GE Aerospace reported a strong second quarter, but the company has lamented the supply chain constraints that has impacted its new engine output. The company produces the CFM International LEAP engine in a 50/50 joint venture with Safran Aircraft Engines.
""While we've made progress and services this quarter, our new engine output was disappointing, down 20% sequentially,"" said GE Aerospace chairman and CEO H. Lawrence Culp. ""It's a clear challenge that we're facing head-on, accelerating the use of FLIGHT DECK in partnership with our suppliers as we work to solve the ongoing supply chain constraints.""
FLIGHT DECK is the company's operating model, which it claims to be a systematic approach that focuses on driving safety, quality, delivery, and cost improvements.
Culp added: ""Last quarter, we shared that the common denominator impacting growth across both services and new engines is constrained material supply, with 80% of material input shortages tied to 9 suppliers across 15 supplier sites. This remains our focus today, we've deployed more than 550 of our engineering and supply chain resources into the supply base to use FLIGHT DECK to work hand-in-hand with our suppliers to identify and resolve constraints.""

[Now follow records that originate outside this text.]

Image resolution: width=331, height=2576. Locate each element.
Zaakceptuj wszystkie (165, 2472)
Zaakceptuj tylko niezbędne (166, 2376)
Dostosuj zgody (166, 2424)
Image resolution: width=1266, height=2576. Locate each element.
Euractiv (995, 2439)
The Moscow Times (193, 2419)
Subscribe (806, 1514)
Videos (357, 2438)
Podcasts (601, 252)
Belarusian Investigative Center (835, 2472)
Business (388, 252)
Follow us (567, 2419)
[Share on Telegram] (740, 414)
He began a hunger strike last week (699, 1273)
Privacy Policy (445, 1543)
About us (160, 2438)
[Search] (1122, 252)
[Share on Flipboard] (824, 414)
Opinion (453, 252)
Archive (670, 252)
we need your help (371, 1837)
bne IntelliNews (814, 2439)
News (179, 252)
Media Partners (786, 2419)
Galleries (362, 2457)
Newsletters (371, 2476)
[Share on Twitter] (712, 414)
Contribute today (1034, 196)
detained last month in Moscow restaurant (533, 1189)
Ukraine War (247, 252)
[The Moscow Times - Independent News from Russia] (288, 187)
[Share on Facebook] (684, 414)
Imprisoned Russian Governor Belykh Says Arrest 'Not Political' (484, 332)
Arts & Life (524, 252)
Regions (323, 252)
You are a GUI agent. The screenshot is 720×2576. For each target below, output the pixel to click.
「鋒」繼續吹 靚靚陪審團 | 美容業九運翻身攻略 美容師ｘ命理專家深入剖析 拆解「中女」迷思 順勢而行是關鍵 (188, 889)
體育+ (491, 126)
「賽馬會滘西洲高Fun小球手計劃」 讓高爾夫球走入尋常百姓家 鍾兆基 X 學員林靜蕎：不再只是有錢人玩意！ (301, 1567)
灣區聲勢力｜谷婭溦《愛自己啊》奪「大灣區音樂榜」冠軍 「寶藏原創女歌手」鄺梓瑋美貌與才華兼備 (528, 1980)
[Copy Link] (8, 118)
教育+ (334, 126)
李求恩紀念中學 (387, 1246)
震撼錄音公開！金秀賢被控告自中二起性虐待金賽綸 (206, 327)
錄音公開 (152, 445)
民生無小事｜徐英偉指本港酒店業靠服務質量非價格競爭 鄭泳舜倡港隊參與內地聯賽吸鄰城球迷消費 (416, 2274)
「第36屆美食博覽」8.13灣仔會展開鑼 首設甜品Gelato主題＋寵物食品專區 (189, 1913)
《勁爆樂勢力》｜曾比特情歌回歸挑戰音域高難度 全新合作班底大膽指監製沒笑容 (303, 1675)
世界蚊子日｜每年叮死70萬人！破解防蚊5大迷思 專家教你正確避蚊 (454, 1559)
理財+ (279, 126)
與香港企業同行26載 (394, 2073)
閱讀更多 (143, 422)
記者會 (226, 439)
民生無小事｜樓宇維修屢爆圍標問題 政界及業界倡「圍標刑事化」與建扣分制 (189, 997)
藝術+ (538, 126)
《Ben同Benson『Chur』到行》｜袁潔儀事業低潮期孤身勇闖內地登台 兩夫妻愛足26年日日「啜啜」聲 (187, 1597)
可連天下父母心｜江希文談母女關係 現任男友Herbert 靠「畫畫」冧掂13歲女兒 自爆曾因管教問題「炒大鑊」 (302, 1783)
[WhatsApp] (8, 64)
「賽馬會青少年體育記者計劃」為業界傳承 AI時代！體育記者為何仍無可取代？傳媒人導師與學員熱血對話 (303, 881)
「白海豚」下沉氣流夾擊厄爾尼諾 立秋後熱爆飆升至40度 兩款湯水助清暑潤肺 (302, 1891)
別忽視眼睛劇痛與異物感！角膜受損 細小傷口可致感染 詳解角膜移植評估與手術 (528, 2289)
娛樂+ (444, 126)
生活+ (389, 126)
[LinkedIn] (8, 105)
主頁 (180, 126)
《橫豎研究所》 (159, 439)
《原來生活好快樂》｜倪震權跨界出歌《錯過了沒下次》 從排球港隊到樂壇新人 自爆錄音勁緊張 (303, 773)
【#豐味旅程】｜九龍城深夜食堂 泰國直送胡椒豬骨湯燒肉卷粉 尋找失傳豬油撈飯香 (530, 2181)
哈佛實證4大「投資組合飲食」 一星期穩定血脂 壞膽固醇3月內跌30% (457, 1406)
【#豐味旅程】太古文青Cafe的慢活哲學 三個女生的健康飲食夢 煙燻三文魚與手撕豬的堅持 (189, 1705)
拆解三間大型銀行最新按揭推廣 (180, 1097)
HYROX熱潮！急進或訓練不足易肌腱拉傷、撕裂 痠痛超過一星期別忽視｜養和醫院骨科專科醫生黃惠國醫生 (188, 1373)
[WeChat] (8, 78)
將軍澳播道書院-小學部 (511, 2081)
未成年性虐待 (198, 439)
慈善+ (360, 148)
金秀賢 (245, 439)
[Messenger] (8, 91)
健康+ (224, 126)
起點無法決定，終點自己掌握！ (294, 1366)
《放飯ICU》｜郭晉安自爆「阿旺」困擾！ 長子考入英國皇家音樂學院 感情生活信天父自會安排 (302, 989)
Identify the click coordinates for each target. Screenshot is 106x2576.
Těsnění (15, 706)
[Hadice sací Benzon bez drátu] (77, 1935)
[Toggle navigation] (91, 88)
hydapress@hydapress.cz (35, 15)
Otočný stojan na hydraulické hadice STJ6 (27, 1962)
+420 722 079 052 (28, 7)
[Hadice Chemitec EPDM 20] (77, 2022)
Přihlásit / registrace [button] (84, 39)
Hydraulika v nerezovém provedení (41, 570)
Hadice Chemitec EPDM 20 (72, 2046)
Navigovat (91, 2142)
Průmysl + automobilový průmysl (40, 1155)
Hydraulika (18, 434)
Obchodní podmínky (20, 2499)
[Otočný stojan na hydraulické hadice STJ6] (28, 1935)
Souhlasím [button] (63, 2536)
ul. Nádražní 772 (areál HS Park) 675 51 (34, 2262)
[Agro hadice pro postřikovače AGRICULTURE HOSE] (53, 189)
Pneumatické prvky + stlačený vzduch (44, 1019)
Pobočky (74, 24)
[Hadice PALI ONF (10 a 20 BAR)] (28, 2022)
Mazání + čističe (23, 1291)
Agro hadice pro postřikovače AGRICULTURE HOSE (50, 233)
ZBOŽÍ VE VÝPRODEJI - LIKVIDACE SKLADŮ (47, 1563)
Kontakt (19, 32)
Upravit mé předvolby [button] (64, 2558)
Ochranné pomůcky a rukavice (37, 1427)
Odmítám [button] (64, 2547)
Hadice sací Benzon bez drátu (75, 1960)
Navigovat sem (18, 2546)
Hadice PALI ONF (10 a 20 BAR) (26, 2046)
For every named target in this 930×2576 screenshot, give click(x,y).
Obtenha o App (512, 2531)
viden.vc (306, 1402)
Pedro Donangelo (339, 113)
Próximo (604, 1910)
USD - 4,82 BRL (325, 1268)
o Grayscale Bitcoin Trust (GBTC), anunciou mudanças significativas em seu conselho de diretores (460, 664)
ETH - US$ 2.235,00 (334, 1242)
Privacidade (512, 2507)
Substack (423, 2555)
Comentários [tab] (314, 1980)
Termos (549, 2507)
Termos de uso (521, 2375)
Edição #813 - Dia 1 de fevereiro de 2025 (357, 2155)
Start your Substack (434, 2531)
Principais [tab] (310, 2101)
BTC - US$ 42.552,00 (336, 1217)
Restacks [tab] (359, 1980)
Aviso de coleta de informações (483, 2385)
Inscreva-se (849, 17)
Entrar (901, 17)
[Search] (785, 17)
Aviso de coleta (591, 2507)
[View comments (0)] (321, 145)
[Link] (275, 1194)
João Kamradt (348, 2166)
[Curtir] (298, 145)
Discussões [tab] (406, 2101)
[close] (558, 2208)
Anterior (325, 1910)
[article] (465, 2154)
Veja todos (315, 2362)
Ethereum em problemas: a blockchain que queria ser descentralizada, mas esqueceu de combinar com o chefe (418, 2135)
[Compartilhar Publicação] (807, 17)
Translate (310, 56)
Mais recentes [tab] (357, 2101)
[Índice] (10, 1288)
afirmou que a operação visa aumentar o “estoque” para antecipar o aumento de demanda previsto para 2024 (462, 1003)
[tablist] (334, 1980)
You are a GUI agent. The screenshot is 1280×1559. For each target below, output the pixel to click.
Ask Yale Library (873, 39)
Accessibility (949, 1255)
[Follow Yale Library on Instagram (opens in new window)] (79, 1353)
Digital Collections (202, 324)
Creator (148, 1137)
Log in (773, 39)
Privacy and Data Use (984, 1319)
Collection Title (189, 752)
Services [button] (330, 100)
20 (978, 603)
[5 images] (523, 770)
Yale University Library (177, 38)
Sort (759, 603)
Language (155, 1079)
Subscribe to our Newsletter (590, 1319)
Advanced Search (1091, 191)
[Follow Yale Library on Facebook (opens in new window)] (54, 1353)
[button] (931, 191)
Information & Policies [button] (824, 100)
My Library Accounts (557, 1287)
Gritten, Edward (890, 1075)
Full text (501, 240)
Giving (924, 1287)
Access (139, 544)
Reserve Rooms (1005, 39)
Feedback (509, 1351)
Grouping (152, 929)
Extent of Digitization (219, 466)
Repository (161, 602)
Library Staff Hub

Total orders for the second quarter totalled $11.2bn, up 18% over last year. Revenues were $9.1bn, up 4%. Its operating profit was at $1.9bn up 37%, while its GAAP profit was $1.4bn, down 4% from last year's second quarter.
The aircraft engine supplier reached agreements at this year's Farnborough International Airshow for four widebody wins including with British Airways for GEnx engines to power six 787s, Japan Airlines for GEnx engines to power up to 20 787s, Turkish Airlines for eight GE90 engines to power four 777 freighters, and National Airlines for eight GE90 engines to power four 777 freighters.
Following the results, the company adjusted its full year 2024 guidance. It rose its operating profit guidance to $6.5bn-$6.8bn, up from its April full year guidance of $6.2bn-$6.6bn. Additionally, its adjusted earnings per share guidance was risen from $3.80-$4.05 up to $3.95-$4.20.